One day, you decide to order ("pop") a second server. It goes in right next to your original machine on that same bread rack. Now, assuming you've played your cards right and built your sites such that they can be served from either system, you're doing a little better. There's a big problem, though: both of those machines are behind the same switch. If it goes out, you're toast.

Next, you decide to get them to stand up another machine in a different bread rack, since you know that they have a 1:1 of racks to switches. This is better. It gets you off that same switch, but what's this? You're on the same power distribution unit (PDU). If it blows (and trust me, it happens - just ask "Z"), then both of your machines go down. All die, oh, the embarrassment.

When you find out about this, you play hardball with your account manager and get your second system running in a totally different part of the building. It has totally different power, so now the same-PDU situation won't kill you. It also happens to have a different UPS, so that's good, too.

Then, one day, a blue heron decides to go visit Elvis by shorting the primaries outside the big windowless building where your machines live, and the resulting BBQ kills utility power in that business park. That's when you find out that the building you're in had some kind of switching problem with their generator, and the air handlers and chillers won't come back on. The machines themselves are up and on the net, but they're boiling. Someone hits the big red emergency power off button to try to save them, and everything goes down... hard.

The next thing you do is get some space in a facility across the street, since they have separate generators.
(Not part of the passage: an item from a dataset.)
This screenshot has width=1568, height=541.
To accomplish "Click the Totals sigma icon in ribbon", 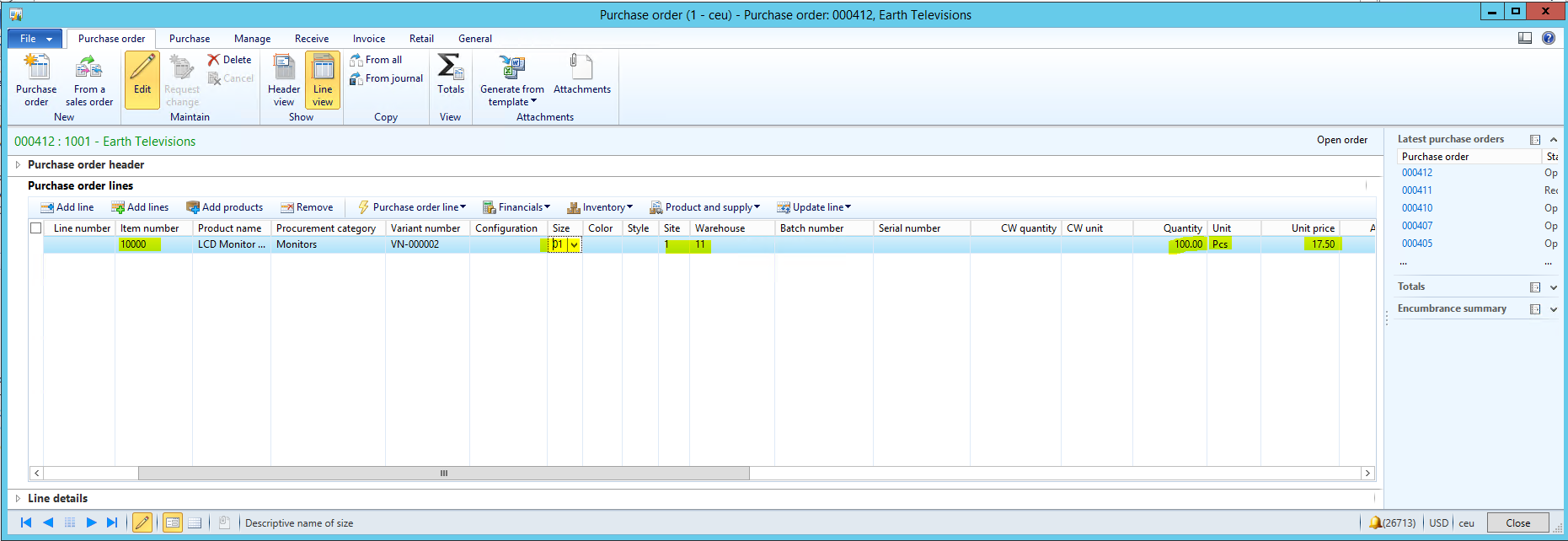I will pyautogui.click(x=450, y=68).
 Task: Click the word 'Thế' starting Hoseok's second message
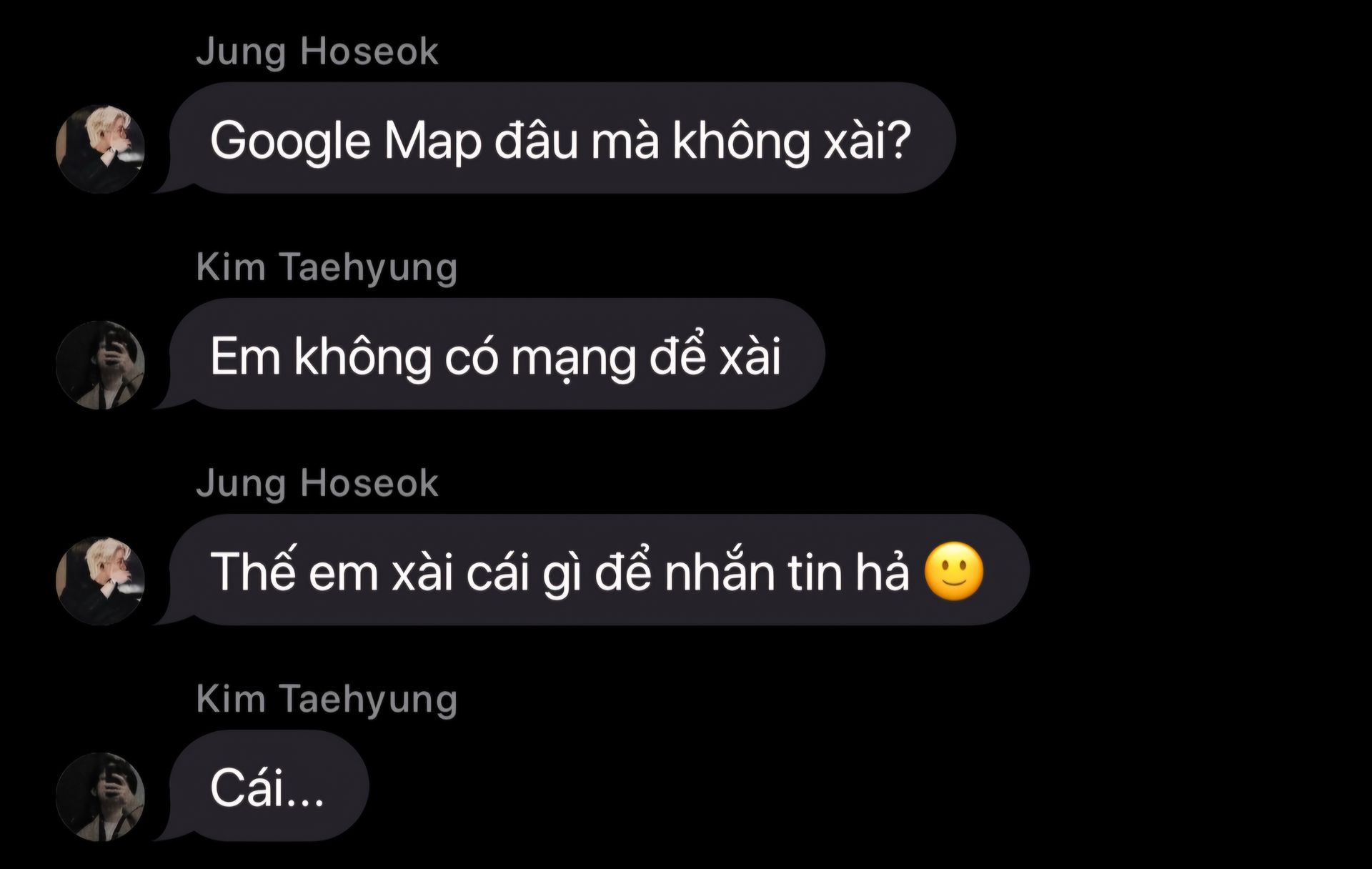tap(253, 572)
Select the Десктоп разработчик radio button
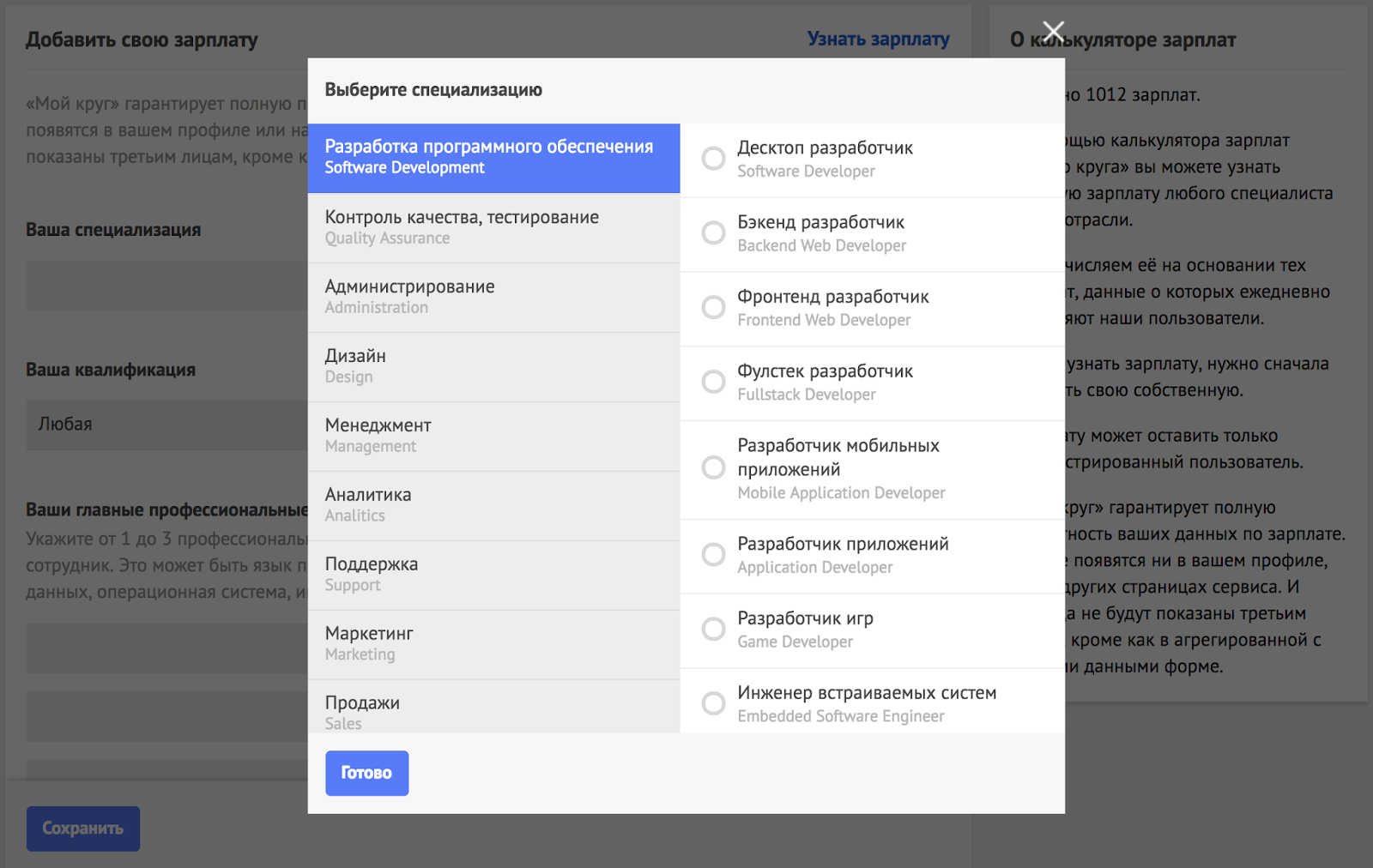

It would take a lot of work to bring all of this down, and indeed, you lose one or the other a few times in a few years, but never both at once.

Then a tornado or a flood comes along and destroys both at once.

These are all examples of "shared fate", and all of them have happened already to someone. I seem to recall a tornado hitting Herndon or some similar part of Virginia which is packed with servers a couple of years ago. I think it tore up some facility which was being used to serve up one of those online games where elves shoot lightning bolts at each other.

There are ways around many of these problems, but they all come at a cost. If all you're doing with your site is pushing around pictures of cats, it might not be worth that kind of effort.

In that case, enjoy your downtime. Those cats can wait.